Extinct genus of gastropods

Euthema is a fossil genus of minute land snails with an operculum, terrestrial gastropod molluscs in the family Diplommatinidae from the Cretaceous Burmese and Hkamti ambers.

==Species==
As of 2021, 8 species are placed into Euthema:
- E. annae Balashov, 2020: described from the Cretaceous Burmese amber, the species was first described in the paper published online by "Cretaceous Research" on October 16, 2020, which qualifies as a nomenclatural act under Article 8.5 of the ICZN when registered in ZooBank, though the final version of the paper was published and printed in February 2021.
- E. dilatata (Yu, 2020), originally described as Truncatellina dilatatus
- E. hesoana Asato & Hirano in Hirano et al., 2019
- E. lophopleura (Bullis, Herhold, Czekanski-Moir, Grimaldi & Rundell, 2020), originally described in the new genus Xenostoma
- E. myanmarica Balashov, 2021 - species from Hkamti amber
- E. naggsi Yu, Wang & Pan, 2018, type species
- E. spelomphalos (Bullis, Herhold, Czekanski-Moir, Grimaldi & Rundell, 2020), originally described in the new genus Paleodiplommatina
- E. truncatellina Balashov, Perkovsky & Vasilenko, 2020

==Etymology==
Euthema truncatellina is named after the extant genus Truncatellina (Stylommatophora), which has a similar shell, acknowledging the convergence in the different lineages of gastropods on land.

==Description==
Euthema annae has a shell which is almost cylindrical with 6 weakly convex whorls, ribbed, with strong constriction. Aperture almost heart-shaped with parietal inclusion. Umbilicus narrow. Periumbilical keel weak. Height of shell 2 mm tall and 1-1.1 mm wide.
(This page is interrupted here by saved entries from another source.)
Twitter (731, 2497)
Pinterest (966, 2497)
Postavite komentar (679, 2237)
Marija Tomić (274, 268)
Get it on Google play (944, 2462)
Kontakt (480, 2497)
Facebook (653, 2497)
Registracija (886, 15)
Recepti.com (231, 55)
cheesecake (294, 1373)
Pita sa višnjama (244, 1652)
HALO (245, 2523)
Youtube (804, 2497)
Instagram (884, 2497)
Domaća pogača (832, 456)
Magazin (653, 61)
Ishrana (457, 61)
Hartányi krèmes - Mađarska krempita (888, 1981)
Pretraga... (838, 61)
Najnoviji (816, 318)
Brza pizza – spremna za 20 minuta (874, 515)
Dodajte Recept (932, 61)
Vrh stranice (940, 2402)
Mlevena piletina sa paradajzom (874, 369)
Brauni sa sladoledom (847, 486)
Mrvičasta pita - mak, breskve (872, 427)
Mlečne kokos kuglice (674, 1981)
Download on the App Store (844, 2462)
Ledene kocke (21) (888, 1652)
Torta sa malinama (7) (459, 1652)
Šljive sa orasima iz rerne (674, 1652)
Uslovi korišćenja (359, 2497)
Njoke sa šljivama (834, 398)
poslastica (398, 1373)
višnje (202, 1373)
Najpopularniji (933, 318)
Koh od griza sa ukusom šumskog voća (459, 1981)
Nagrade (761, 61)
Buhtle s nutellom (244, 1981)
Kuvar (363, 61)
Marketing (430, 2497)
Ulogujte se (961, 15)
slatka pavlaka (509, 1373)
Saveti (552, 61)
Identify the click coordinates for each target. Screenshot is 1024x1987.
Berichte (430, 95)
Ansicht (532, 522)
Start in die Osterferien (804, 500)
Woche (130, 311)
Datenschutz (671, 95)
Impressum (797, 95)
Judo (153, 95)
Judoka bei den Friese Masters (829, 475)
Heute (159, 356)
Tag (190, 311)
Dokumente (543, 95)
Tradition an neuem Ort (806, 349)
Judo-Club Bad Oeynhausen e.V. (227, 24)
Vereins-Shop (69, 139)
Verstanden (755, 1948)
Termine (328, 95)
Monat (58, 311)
E. myanmarica has a shell which is almost cylindrical, comprising 6 moderately convex whorls, ribbed, with weak constriction. The aperture is oval and the umbilicus wide, with a strong periumbilical keel. The shells are 2 mm and 0.9 mm wide.

E. truncatellina has a shell which is almost cylindrical, comprising 6.5 moderately convex whorls, ribbed, with weak constriction. The aperture is circular, the umbilicus narrow, and the periumbilical keel is absent. The shells are 1.7 mm and 0.9 mm wide.